The dollars always tell much. In 2000, the combined budget of the six agencies in the Oz intelligence community was $325 million. By 2010, the figure was $1,070 million. What gets used gets rewarded—and expands. Today it’s a bigger beast, costing $2 billion.

The L’Estrange–Merchant review says that threats and challenges drive the growth: ‘Australia’s evolving national security environment is fundamentally changing the way in which Australia’s intelligence agencies need to operate. It is creating new imperatives for more effective integration and synergies among agencies.’

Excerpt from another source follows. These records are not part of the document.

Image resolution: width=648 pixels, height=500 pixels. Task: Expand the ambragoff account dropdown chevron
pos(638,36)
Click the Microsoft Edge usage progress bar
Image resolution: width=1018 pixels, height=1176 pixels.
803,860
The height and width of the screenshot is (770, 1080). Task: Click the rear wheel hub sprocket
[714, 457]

The ground is shifting and Oz structures have to shift. Yet in growing they must draw closer together. The challenge is to keep what’s valuable while getting better management of a bigger enterprise. That value point was made by the former US director of national intelligence, James Clapper, in commenting on the L’Estrange–Merchant review:

If Australia made no changes to its intelligence posture, it would still have a very competent, professional intelligence community. I have worked with the Australian intelligence community for over 30 years in many capacities, and I can attest to its maturation, sophistication, and tremendous capabilities of Australian intelligence. In the intelligence space, the United States does things with Australia that we do not do with any other ally.

Coming from a different direction in 2014, former Labor defence minister John Faulkner also praised what the Oz intelligence community has done, while warning about the dangers of growth:

In recent years, Australia has benefited from professional and well run intelligence and security agencies; respecting the parliament, the government of the day and our laws. But effective safeguards against the abuse of security powers cannot depend on the personal integrity and quality of the leaders of our agencies. It is the responsibility of Parliament to prescribe safeguards that keep pace with the expansion of security powers.

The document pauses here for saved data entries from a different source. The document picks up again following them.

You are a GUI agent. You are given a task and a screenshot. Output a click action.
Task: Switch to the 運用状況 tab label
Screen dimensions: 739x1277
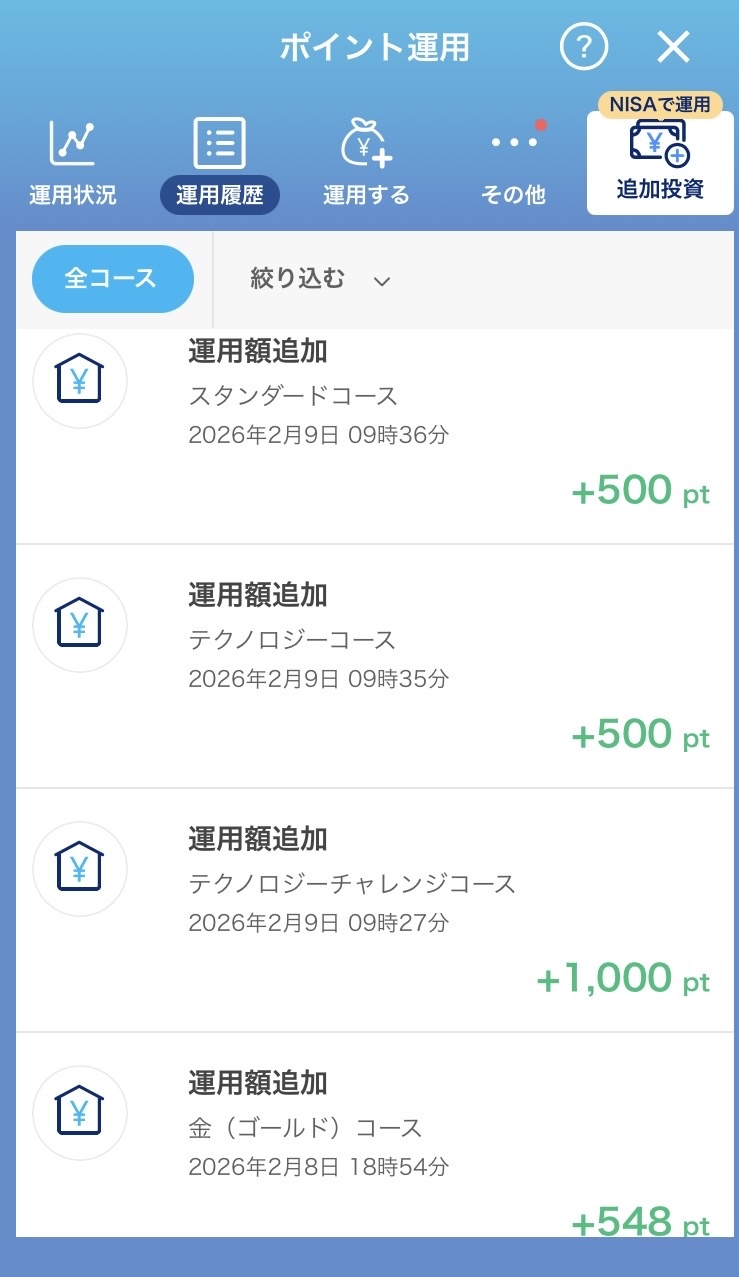(x=72, y=195)
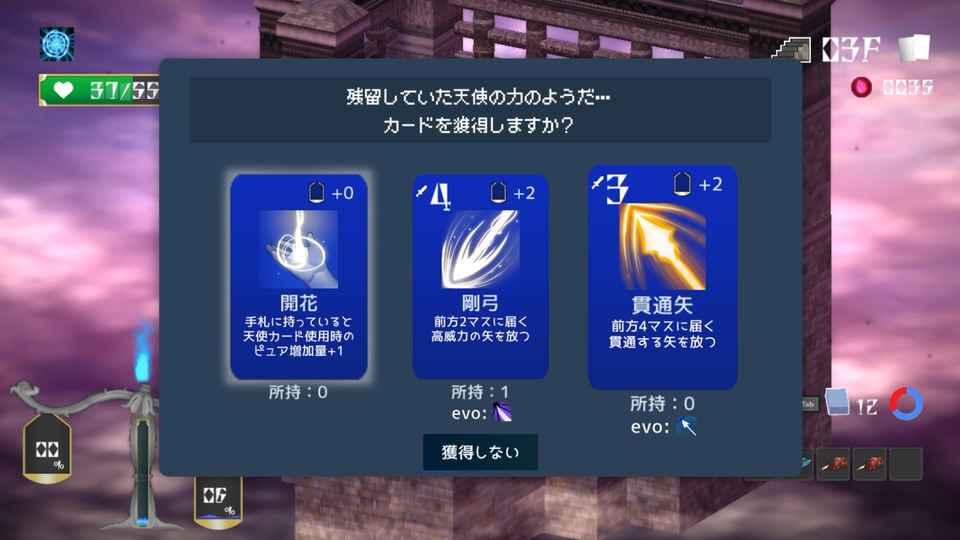Click the heart HP bar
Screen dimensions: 960x540
99,91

The challenge in implementing the L’Estrange–Merchant recommendations will be to retain the characteristics that make the community valuable while altering it to make it a more joined-up and coherent enterprise.

Allan Gyngell poses the community-to-enterprise problem this way: ‘Will they preserve the critical distinction between intelligence and policy, so that the products of intelligence collection and assessment aren’t distorted by policy and politics? Probably, but there are dangers here.’

The review spends a lot of space wrestling with various dimensions of these conundrums. For instance, it discusses the shifting balance between ‘strategic intelligence’ and ‘actionable intelligence’. Australia, like its allies, is going to want more ‘actionable intelligence’. In meeting that demand, the risk is that the immediate drives out the long term. Responsiveness has risks. Ministers always want answers, not intelligence community musings on the difference between solvable puzzles and impenetrable mysteries.

The central thought of the review is the need for a greater whole-of-community intelligence structure in Canberra. Michael L’Estrange calls it a ‘stronger centre’. He invokes the familiar language of tackling agency silos and stove-pipes—create a stronger heart at the centre of the federal structure of Oz intelligence agencies. Here is Michael L’Estrange in the last of the five ASPI interviews.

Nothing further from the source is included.